* [Your task] Reproduce exactly the lines below, starting with the line that contains "The height and width of the screenshot is (375, 474)." and ending with the last line of the records, both included, and nothing else.
(Records for this task begins)
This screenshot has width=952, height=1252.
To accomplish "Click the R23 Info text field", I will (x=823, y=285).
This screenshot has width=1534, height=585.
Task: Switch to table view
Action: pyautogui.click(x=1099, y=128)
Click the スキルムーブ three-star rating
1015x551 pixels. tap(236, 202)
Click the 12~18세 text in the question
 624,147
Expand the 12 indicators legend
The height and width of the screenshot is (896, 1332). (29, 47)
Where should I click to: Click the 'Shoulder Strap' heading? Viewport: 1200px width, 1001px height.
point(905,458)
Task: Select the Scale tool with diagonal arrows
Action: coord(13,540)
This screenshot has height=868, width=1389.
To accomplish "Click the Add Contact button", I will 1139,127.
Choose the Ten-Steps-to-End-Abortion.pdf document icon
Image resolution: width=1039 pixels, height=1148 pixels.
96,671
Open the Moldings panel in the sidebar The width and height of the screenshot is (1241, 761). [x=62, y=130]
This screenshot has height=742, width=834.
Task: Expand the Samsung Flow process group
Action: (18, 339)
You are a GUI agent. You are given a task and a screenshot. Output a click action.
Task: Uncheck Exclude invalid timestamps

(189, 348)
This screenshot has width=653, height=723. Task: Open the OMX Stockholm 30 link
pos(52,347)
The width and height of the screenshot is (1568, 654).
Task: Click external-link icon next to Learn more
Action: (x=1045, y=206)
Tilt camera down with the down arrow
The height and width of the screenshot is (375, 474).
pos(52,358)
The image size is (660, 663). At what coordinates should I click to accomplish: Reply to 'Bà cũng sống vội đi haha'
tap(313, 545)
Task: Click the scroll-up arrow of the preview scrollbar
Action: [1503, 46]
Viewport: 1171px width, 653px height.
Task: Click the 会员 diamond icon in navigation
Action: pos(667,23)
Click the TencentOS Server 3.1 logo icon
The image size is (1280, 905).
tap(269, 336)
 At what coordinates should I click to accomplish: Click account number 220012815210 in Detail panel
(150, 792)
(Records for this task ends)
* [Solution]
The height and width of the screenshot is (375, 474).
pos(52,358)
The image size is (660, 663). At what coordinates should I click to accomplish: Reply to 'Bà cũng sống vội đi haha'
tap(313, 545)
Task: Click the scroll-up arrow of the preview scrollbar
Action: [1503, 46]
Viewport: 1171px width, 653px height.
Task: Click the 会员 diamond icon in navigation
Action: pos(667,23)
Click the TencentOS Server 3.1 logo icon
The image size is (1280, 905).
tap(269, 336)
 At what coordinates should I click to accomplish: Click account number 220012815210 in Detail panel
(150, 792)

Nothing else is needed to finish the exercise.